Material shown =>
- - - -

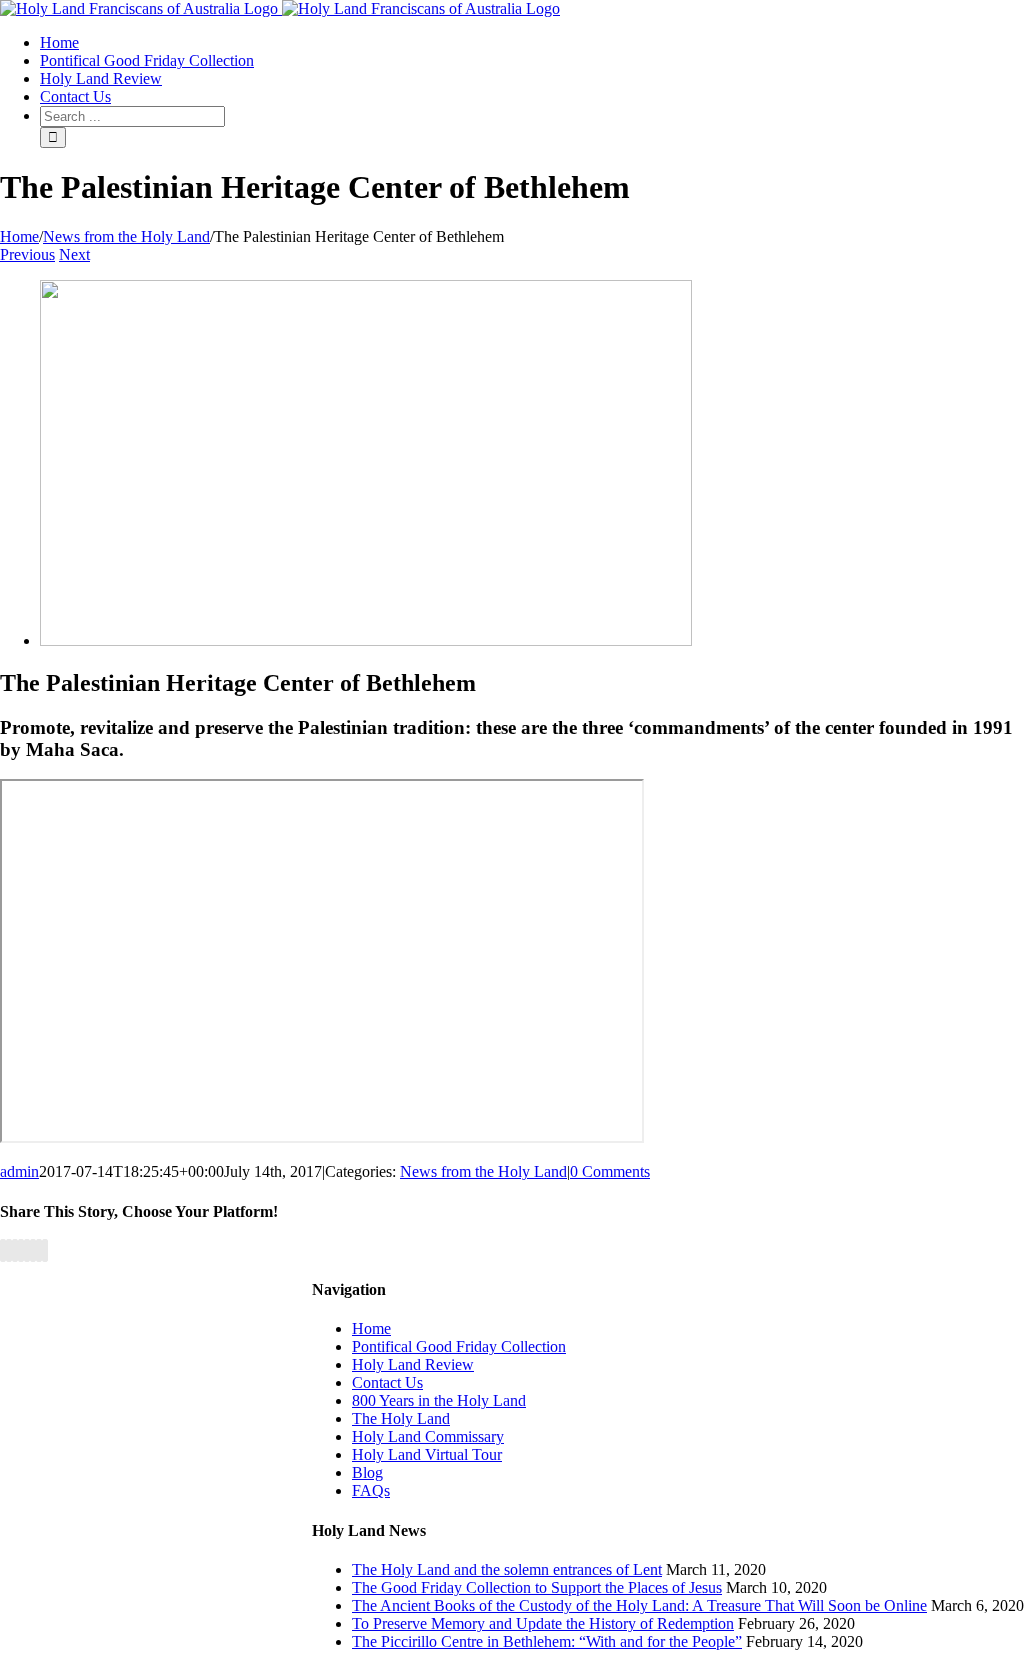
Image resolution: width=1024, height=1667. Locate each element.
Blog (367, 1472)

- - - -

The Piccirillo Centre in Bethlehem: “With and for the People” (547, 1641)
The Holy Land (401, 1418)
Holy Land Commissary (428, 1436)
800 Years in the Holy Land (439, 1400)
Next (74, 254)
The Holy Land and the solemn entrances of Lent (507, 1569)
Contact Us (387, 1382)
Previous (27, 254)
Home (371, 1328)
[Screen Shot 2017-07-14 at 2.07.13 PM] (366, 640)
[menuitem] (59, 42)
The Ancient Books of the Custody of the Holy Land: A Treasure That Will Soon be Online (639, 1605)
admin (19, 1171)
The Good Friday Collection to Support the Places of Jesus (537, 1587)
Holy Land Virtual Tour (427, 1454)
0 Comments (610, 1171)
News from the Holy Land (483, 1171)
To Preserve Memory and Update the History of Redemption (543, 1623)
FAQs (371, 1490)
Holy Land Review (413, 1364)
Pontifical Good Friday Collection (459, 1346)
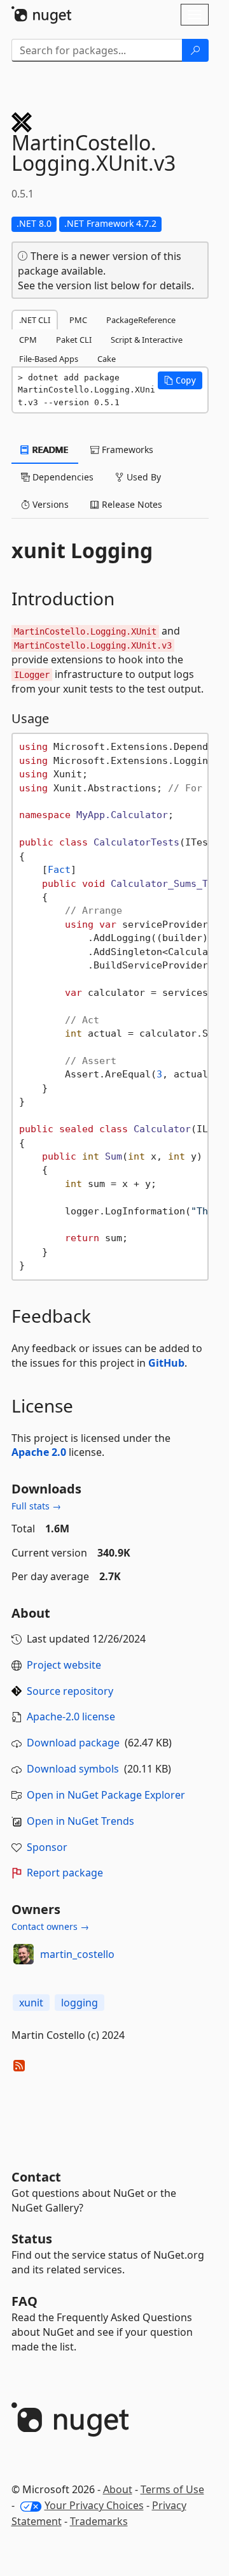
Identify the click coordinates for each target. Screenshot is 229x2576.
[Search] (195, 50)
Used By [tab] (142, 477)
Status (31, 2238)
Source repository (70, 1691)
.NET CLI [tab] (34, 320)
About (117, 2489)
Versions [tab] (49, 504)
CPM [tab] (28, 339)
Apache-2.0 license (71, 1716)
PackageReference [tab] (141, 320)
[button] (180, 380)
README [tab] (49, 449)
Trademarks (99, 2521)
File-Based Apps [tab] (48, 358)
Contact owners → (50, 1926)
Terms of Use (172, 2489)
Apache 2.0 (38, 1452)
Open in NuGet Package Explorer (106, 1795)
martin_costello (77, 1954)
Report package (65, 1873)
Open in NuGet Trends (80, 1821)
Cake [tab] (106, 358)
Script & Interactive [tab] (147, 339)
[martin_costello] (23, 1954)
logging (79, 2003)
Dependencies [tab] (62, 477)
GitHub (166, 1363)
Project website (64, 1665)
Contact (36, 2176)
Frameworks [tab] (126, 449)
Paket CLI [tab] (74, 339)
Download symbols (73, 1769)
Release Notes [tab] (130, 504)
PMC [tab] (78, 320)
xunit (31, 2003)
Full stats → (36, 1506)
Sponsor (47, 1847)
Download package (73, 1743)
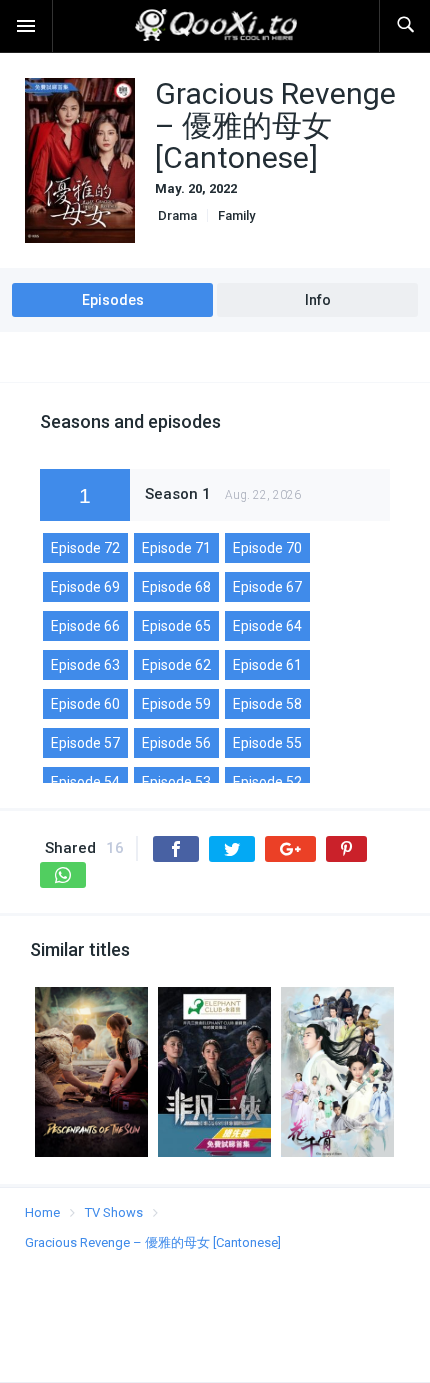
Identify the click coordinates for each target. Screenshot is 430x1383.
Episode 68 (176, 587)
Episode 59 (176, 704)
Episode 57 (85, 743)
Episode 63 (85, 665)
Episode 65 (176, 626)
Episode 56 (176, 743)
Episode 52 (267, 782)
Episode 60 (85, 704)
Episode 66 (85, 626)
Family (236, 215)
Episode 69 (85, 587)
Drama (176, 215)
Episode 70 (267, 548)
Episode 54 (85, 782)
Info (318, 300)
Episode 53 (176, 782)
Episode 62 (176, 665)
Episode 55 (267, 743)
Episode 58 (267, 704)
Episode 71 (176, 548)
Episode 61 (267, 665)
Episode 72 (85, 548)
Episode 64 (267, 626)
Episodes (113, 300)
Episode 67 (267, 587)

- - - -

What is being asked => Starting at the line above that contains "Home (371, 1328)", repeat each line exactly up to and including the line that contains "News from the Holy Land (483, 1171)", and stop there.

Result =>
Home (371, 1328)
[Screen Shot 2017-07-14 at 2.07.13 PM] (366, 640)
[menuitem] (59, 42)
The Ancient Books of the Custody of the Holy Land: A Treasure That Will Soon be Online (639, 1605)
admin (19, 1171)
The Good Friday Collection to Support the Places of Jesus (537, 1587)
Holy Land Virtual Tour (427, 1454)
0 Comments (610, 1171)
News from the Holy Land (483, 1171)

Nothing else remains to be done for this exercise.